Het leek wel alsof het halve dorp hier op deze nogal koude avond bijeen was gekomen. Mannen, vrouwen en een paar kinderen plasten rond in door steen omgeven hete of koude poelen, lieten zich weken in uitgeholde boomstammen of zaten gewoon maar bij elkaar om te praten, te spelen of te kaarten. Uwe Guldenzopfs stem klonk luid boven het stemmenrumoer uit. ‘Hoi! Kijk es wie daar thuisgekomen is!’ De Minderen lieten luidkeels een gezamenlijke welkomstgroet horen. Iemand schreeuwde: ‘Bier!’ En een ander uit Khalids gezelschap voegde daar een welgemeend ‘En wat te eten!’ aan toe.
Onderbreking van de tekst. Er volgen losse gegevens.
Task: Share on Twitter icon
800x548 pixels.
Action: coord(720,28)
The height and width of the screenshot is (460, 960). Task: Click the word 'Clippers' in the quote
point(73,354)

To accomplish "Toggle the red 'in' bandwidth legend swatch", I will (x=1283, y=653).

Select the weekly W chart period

De jongen Calistro werd erop uitgestuurd naar de voedselbeheerders van het dorp terwijl de nieuw aangekomenen zich een weg baanden door de kletsende, lachende menigte naar een wat afzonderlijk staande kuip waarin Peopeo Moxmox Burke zat, zijn lange grijze haar in strengen door de dampen van het badhuis en zijn benige gezicht verwrongen in een verrukte grijns. ‘Hoe,’ zei hij.
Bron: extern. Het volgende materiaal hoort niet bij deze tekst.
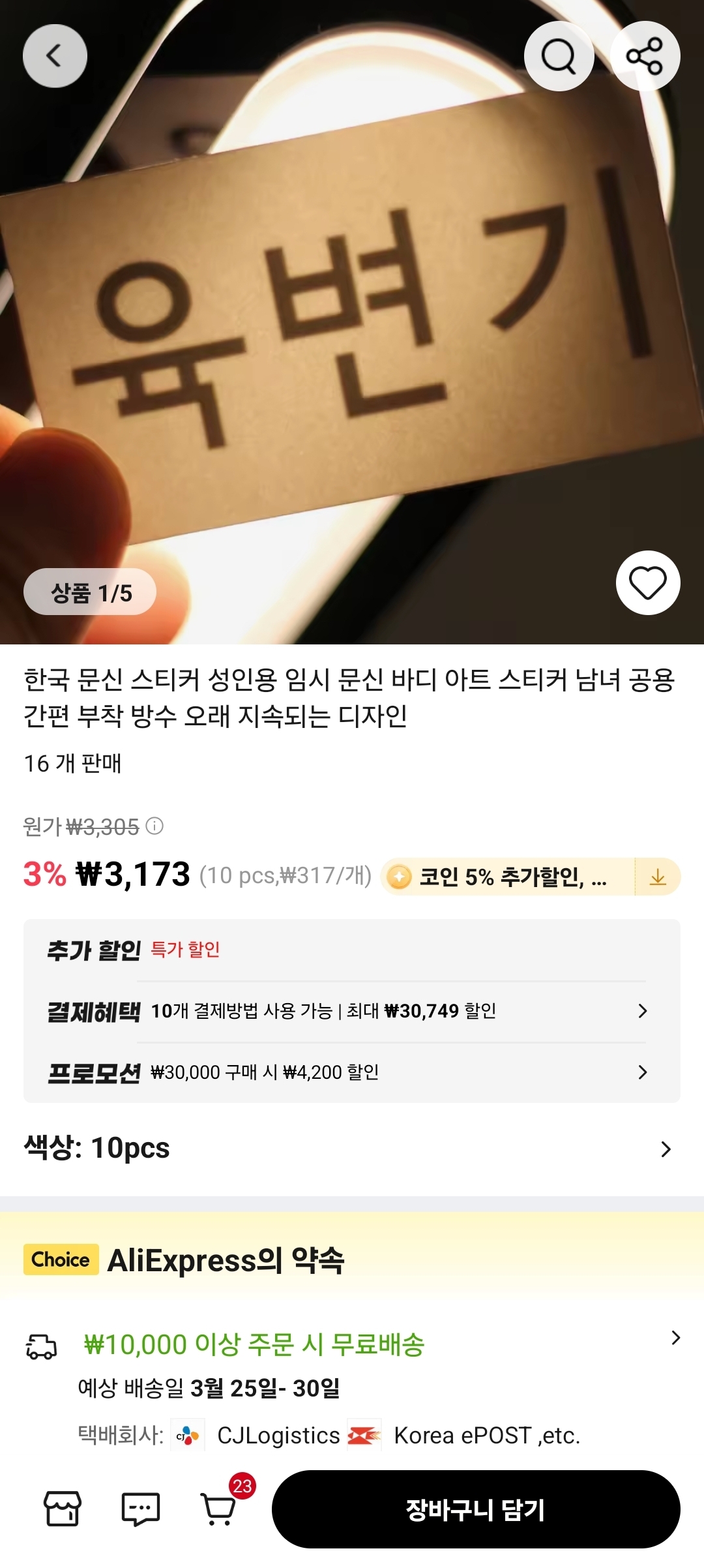
Task: Open the store icon in bottom bar
Action: coord(63,1508)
‘Weet ik niet,’ antwoordde de Pakistaanse smid. ‘Maar we hebben het klaargespeeld.’ Hij liet zijn zak op de vloer vallen, maakte hem open en haalde er een speerpunt uit, nog ruw van de mal. ‘Het geheime wapen, nummer I.’ Zich naar de andere mannen draaiend, greep hij opnieuw in de zak en haalde een handvol kleinere voorwerpen te voorschijn, ongeveer in de vorm van een blad. ‘Nummer II. Maak ze scherp en je hebt pijlpunten. Alles bij elkaar hebben we ongeveer tweehonderdtwintig kilo ijzer, een deel al voorgevormd zoals deze, de rest in staven, klaar voor de smidse. We hebben een oven gebouwd die gestookt werd op houtskool met zes blaasbalgen van ruwe huid, verbonden aan blaaspijpen van decamole. De koolstof kwam van gebrande biezen. We hebben de oven begraven zodat we terug kunnen gaan en meer ijzer maken als ons dat in de zin komt.’ Burkes ogen glinsterden. ‘Ah, gozers van me! Goed gedaan, Khalid! En jullie allemaal, Sigmund, Denny, Langstone, Gert, Smokey, Homi. Goed gedaan! Dit kon wel eens de doorbraak zijn waar we allemaal van hebben gedroomd en voor gebeden! Of de anderen nu wel of niet slagen bij het Scheepsgraf, dit ijzer zal ons voor het eerst tegen de Tanu een eerlijke kans geven.’ Uwe stond aan zijn meerschuimen pijp te lurken en liet zijn blik over de sjofele en met roet bedekte smelters gaan. ‘En wat gebeurde er met de drie anderen die bij jullie waren?’ wilde hij weten.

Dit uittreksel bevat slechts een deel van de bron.